Kinetic analysis of high-mobility-group proteins HMG-1 and HMG-I/Y binding to cholesterol-tagged DNA on a supported lipid monolayer

High-mobility-group proteins HMG-1 and HMG-I/Y bind to multiple sites within a 268 bp A/T-rich enhancer element of the pea plastocyanin gene (PetE). Within a 31 bp region of the enhancer, the binding site for HMG-1 overlaps with the binding site for HMG-I/Y. The kinetics of binding and the affinities of HMG-1 and HMG-I/Y for the 31 bp DNA were determined using surface plasmon resonance. Due to very high non-specific interactions of the HMG proteins with a carboxymethyl–dextran matrix, a novel method using a cholesterol tag to anchor the DNA in a supported lipid monolayer on a thin gold film was devised. The phosphatidylcholine monolayer produced a surface that reduced background interactions to a minimum and permitted the measurement of highly reproducible protein–DNA interactions.
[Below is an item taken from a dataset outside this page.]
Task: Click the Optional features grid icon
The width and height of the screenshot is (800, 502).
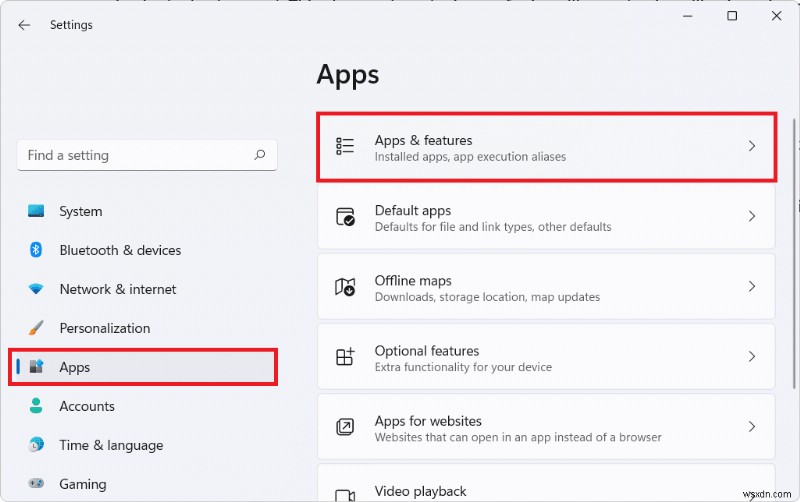Action: coord(345,357)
The association rate constant (k_a) of HMG-I/Y with the 31 bp DNA was ~5-fold higher than the rate constant for HMG-1, whereas the dissociation constant (K_D) for HMG-I/Y (3.1 nM) was ~7-fold lower than that for HMG-1 (20.1 nM). This suggests that HMG-I/Y should bind preferentially at the overlapping binding site within this region of the PetE enhancer.